Mike Riley going back to Oregon State as the Beavers’ assistant head coach

Mike Riley going back to Oregon State as the Beavers’ assistant head coach
Mike Riley was head coach at Oregon State for 14 seasons over two separate stints. Riley is pictured here during a 2014 game with the Beavers. (The Associated Press)

Mike Riley is headed back to the Oregon State football staff.

The Beavers announced Thursday that Riley would be joining Jonathan Smith’s staff as assistant head coach. Riley previously was the Oregon State head coach from 2003 to 2014, and also 1997 to ’98.

Riley was fired Nov. 25 as head coach at Nebraska, after going 19-19 over three seasons with the Huskers.

Smith is a former Oregon State quarterback who spent his first season in Corvallis playing for Riley in 1998, then was a graduate assistant for Riley in 2003. Smith was hired Nov. 29 by the Beavers.

In addition to the assistant head coach title, according to an Oregon State release, Riley also will have a to-be-determined position assignment.

“Current and former players thriving in the NFL and in life are proof of Coach Riley’s tremendous ability to recruit outstanding young men,” Smith said. “He understands what it takes to win in this conference, and how to evaluate and develop student-athletes. There is no one better to have represent OSU in the homes of recruits as we build this program.”

Also returning to Oregon State is Dan Van De Riet, who will be the Beavers’ chief of staff/director of football operations. Van De Riet had followed Riley from OSU to Nebraska and was the Huskers’ associate athletic director for football administration the last three years.

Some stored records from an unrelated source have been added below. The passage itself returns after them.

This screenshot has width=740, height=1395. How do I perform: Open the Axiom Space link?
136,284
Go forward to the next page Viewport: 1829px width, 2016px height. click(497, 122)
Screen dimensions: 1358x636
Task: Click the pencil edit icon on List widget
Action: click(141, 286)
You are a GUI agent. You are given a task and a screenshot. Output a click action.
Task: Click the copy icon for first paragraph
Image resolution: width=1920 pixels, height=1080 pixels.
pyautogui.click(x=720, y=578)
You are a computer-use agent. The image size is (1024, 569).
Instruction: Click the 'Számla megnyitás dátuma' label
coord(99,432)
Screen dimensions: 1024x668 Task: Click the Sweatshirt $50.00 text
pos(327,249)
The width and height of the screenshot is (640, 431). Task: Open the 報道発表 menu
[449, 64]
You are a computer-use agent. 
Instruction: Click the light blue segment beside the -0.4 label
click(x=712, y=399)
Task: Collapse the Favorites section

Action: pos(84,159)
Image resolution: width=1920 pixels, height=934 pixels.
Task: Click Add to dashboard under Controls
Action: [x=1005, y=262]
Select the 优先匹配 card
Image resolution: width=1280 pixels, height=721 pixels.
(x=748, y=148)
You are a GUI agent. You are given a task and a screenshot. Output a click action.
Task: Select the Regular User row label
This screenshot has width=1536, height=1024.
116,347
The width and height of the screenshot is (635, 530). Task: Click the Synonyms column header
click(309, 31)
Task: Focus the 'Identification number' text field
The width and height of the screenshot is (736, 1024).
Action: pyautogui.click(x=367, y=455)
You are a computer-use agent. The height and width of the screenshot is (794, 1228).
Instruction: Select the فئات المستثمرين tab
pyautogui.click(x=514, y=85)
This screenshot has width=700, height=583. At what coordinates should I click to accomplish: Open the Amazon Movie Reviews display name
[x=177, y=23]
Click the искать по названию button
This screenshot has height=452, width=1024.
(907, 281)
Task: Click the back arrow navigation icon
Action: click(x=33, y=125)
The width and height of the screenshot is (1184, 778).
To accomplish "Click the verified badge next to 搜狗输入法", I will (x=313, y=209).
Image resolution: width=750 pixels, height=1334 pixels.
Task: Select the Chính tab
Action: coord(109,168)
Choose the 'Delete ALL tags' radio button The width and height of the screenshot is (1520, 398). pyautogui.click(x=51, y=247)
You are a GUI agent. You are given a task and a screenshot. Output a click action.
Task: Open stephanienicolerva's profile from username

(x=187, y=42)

The Oregonian reported earlier this week that former Nebraska assistant Trent Bray also was expected to join the Beavers’ staff. The former Oregon State linebacker was not on the list of six hires announced Thursday by the university.

Bray had served as NU interim head coach between the firing of Riley and hiring of Scott Frost.

Riley, 64, told The World-Herald last week that he was packing up and returning to Corvallis to live, and said he would be open to an OSU position if it worked for Smith.

Regarding coaching again, however, Riley said: “I still feel young and have the energy to do it.”

Riley posted a 93-80 all-time record at Oregon State, including a 10-win season in 2006. He also previously was a head coach with San Diego in the NFL, Winnipeg in the CFL and San Antonio in the WLAF.

Per terms of his Nebraska contract, which runs through February of 2021, Riley could have been owed more than $6.6 million in compensation. But his monthly payments of $170,000 will now be adjusted based on what his Oregon State contract will pay him.